The heat is oppressive on Wall Street and Main Street
By Dian Vujovich
It’s some kind of hot summer most of us living in the U.S. are going through. Too bad that heat hasn’t done much for Wall Street or Main Street other than make investors sweat.
Stocks didn’t have a hot second quarter. According to Lipper, the average U.S. equity fund was down 4.5 percent. Then again, one quarter doesn’t make a year or a month. In the month of June, for example, the average fund was up 3.1 percent, and for the past year down 1.76.
On the other hand, year-to-date, that same average fund is up over 7 percent.
If all of that feels a little mind scrambling, it is. It’s also reflective of market conditions here in the United States and around the globe.

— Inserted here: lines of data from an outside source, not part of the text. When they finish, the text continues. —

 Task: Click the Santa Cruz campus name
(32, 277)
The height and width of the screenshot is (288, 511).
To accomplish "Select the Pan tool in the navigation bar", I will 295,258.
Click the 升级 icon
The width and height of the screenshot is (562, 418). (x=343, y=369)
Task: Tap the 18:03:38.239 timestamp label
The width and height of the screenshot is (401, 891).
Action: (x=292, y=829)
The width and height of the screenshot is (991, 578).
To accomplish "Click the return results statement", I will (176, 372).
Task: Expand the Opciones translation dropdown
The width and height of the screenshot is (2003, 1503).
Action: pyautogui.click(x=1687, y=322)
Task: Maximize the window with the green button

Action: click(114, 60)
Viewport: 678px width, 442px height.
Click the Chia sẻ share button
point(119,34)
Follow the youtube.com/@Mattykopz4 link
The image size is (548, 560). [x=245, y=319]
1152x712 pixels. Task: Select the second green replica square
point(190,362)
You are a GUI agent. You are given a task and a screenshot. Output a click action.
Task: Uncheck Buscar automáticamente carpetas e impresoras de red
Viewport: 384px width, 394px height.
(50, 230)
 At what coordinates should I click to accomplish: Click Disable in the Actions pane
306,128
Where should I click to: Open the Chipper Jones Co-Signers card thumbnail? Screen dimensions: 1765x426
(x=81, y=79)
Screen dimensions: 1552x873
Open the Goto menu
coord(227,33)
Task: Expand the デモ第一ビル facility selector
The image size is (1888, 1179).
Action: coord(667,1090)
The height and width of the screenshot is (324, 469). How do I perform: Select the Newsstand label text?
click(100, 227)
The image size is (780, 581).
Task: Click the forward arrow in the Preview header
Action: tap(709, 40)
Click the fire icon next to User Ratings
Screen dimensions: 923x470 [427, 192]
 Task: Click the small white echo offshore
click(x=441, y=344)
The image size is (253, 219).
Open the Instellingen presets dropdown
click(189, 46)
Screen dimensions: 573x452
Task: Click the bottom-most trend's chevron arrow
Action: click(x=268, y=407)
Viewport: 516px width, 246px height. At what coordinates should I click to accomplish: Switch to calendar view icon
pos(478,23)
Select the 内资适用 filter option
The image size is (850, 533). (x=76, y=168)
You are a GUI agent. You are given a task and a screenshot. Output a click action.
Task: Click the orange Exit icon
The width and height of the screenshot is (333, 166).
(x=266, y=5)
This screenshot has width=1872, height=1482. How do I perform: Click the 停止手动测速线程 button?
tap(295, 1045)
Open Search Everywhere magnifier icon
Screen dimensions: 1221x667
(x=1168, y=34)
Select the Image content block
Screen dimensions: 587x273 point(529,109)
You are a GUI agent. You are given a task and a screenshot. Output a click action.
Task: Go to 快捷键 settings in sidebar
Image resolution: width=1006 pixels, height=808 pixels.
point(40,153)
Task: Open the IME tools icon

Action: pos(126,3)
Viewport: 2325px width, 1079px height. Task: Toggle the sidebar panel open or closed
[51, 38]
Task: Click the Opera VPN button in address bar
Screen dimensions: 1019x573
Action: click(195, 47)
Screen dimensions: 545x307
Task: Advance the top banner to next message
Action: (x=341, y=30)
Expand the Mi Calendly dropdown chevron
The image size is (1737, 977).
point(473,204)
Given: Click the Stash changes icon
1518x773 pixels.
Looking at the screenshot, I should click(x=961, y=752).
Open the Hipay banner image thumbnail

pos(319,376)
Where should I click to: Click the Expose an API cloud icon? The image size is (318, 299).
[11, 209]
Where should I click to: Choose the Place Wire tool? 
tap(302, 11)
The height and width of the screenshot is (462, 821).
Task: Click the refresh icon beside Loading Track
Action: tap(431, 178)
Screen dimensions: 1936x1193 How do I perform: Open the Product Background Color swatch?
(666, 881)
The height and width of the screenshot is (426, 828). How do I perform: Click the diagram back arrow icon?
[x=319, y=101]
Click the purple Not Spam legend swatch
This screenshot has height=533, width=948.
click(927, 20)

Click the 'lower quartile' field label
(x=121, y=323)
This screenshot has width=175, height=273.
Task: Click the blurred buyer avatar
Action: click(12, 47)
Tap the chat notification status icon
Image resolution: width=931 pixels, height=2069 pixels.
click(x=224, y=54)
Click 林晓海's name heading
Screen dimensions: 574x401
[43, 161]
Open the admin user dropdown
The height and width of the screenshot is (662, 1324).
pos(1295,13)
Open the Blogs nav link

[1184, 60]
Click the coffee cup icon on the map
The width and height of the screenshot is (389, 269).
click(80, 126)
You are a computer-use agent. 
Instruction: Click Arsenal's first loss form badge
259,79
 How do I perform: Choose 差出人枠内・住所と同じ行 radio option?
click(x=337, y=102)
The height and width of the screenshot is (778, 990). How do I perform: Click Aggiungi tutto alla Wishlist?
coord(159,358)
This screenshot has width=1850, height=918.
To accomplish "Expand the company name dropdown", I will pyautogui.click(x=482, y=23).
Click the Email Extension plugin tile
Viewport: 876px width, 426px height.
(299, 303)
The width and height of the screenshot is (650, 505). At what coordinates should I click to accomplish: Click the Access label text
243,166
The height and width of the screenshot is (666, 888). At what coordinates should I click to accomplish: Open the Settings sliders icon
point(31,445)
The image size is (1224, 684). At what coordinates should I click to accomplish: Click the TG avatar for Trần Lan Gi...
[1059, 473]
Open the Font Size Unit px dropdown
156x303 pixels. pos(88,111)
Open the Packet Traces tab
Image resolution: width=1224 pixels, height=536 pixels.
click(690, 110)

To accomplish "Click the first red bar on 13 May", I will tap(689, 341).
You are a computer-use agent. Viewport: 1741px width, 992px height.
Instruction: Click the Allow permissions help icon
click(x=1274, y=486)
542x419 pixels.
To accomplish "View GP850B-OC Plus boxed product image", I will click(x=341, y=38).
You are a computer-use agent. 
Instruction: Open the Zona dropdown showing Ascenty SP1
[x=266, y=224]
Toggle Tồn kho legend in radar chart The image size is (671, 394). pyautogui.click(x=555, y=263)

Europe’s debt crisis isn’t going to be solved any time soon. The easiest way to understand that is simply to say that it takes time to get into debt, time for that debt to escalate into a debt problem, time for the problem to be identified, time for those trying to resolve the problem to come up with remedies, time for those resolutions to be put in place and then time for them to work.
You can apply that same it-takes-time scenario to the economic problems here in the U.S. whether they involve our nation’s debt, the unemployment rates and everything else you can think of.
The real estate market, for instance, is showing some steam but don’t look for prices to hit their bubble price anytime soon no matter who winds up in the White House in January 2013.
And speaking of the White House, below is a chart that looks at how the S&P 500 has performed during election years from 1928 through 2008. It’s from Ned Davis Research and T.Rowe Price.
So until money problems are solved around the world and at home, and our election year has passed, it looks like the best anyone can do is to sweat it out.